Obama said he understood that a final climate change bill would have to reflect regional differences, according to Green. Green said he has asked for 5% of the emission credit allowances for refineries in Texas; Rep. Mike Doyle (D-PA) is seeking 15% of emission credit allowances for chemicals, aluminum and steel; and Rep. Rick Boucher (D-VA) is working on an 40 % allowance proposal for the electricity industry.

"The president...believes regional impact should be taken into account and addressed and that our trade-sensitive industries need to be protected," said White House spokesman Robert Gibbs following the meeting.

Democrats on the House energy panel "are reportedly nearing agreement on the free allocation issue, which could give more than half of the total credits to industry for free. Presently negotiators are considering granting roughly 40% to local distribution companies that service electric utilities and around 15% to industries producing vulnerable, globally competitive, greenhouse gas (GHG) intensive commodities," said analysts with FBR Capital Markets Friday.

"Over time the free allocation system would phase down to a complete auction. If implemented, a 55% free allocation could be worth nearly $50 billion per year of the estimated $90 billion carbon market," they said.

Martin Edwards, vice president of legislative affairs for the Interstate Natural Gas Association of America (INGAA), agreed, saying he believed that Congress will compromise on "some kind of hybrid" system that would combine free emission credit allocations and an auction.

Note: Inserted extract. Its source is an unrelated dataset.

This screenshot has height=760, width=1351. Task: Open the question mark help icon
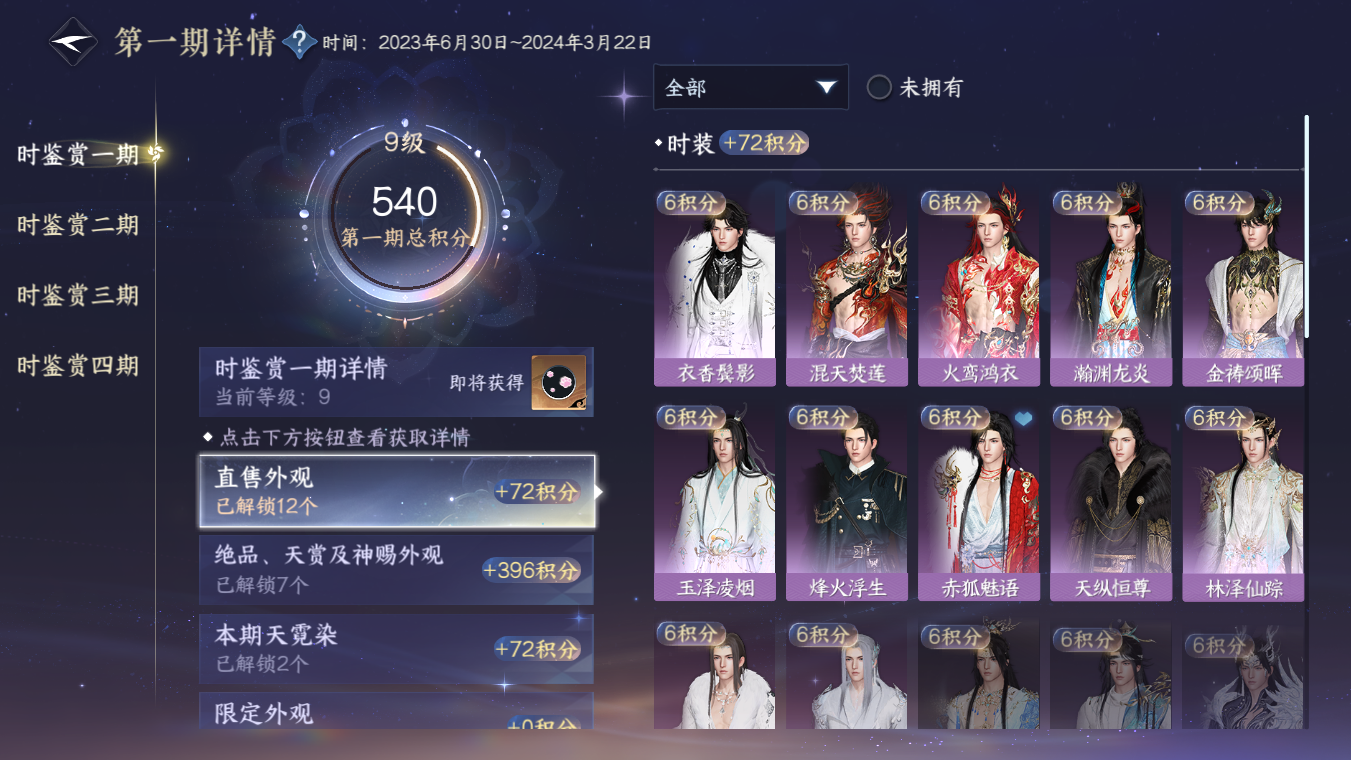(299, 43)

There probably will be "free allocations for some period and then it will transition to a straight auction."

The centerpiece of the draft climate change bill before the House energy panel is a cap-and-trade system, which would cap carbon emissions and allow emitting industries that exceed their caps to trade emission credits (see NGI, April 27). Obama in the past has said he supported a 100% auction of emission credits to raise revenues for renewable and alternative fuel projects, but Green said the president indicated last Tuesday that he may be more flexible on this issue to get a climate change bill through the House. Waxman has vowed to pass the bill out of committee before the Memorial Day recess.

Moderate Democrats have "successfully stymied" the draft bill's progress at the subcommittee level, said energy analyst Christine Tezak of Robert W. Baird & Co. Given the real possibility that moderate Democrats could join Republicans in opposing the bill in subcommittee, Waxman has indicated he will take the bill straight to the full committee for mark-up.

The support of House moderate Democrats is critical to getting climate change legislation out of Congress. "If a bill passes the House without the support of moderate Democrats, then we give it very long odds in the Senate," Tezak said.

INGAA's Edwards said he believes climate change legislation this year will be a "long shot." It's already facing resistance in the House, and will likely confront even more opposition in the Senate. But the White House is optimistic. "We're hopeful to get something done this year. Obviously...it is a strong priority of the president," Gibbs said. The FBR analysts said they see climate change legislation being enacted in the first half of 2010.

The draft bill sets "extremely ambitious [carbon] reduction targets that ultimately will affect" interstate natural gas pipelines, which INGAA represents, and a number of other industries, Edwards said. "It's a major game-changer."

In a related development, a study by the Pew Center on Global Climate Change last Wednesday found that energy-intensive manufacturers are likely to face only modest competitiveness impacts under the cap-and-trade proposal to reduce greenhouse gas emissions.

The study projects that U.S. energy-intensive manufacturing industries would on average lose 1% of their annual production to imports assuming a carbon dioxide (CO2) price of $15/ton in the United States and no carbon prices in other countries. Both the Energy Information Administration and the Environmental Protection Agency have projected CO2 prices of approximately $15/ton under cap-and-trade programs proposed in Congress, it noted.

The study's authors concluded that the projected impacts can be addressed through policies targeted to energy-intensive sectors. The range of policy options include 1) compensating energy-intensive sectors covered by a mandatory cap for their regulatory costs; 2) excluding these sectors from the cap-and-trade program; or 3) use of border-adjustment measures to equalize costs for domestic and imported energy-intensive goods.

"The analysis shows clearly that, at the price level studied, the potential impacts are very modest and very manageable," said Pew Center President Eileen Claussen. "Policymakers have a range of policy tools to mitigate the modest economic impacts that may be foreseen. The bottom line is that fear of competitive harm should not stand as an obstacle to strong climate policy."

The study was written by economists Joseph E. Aldy and William A. Pizer, who were affiliated with Resources for the Future, a think tank in Washington, DC, at the time of the analysis. Both have since taken positions in the federal government.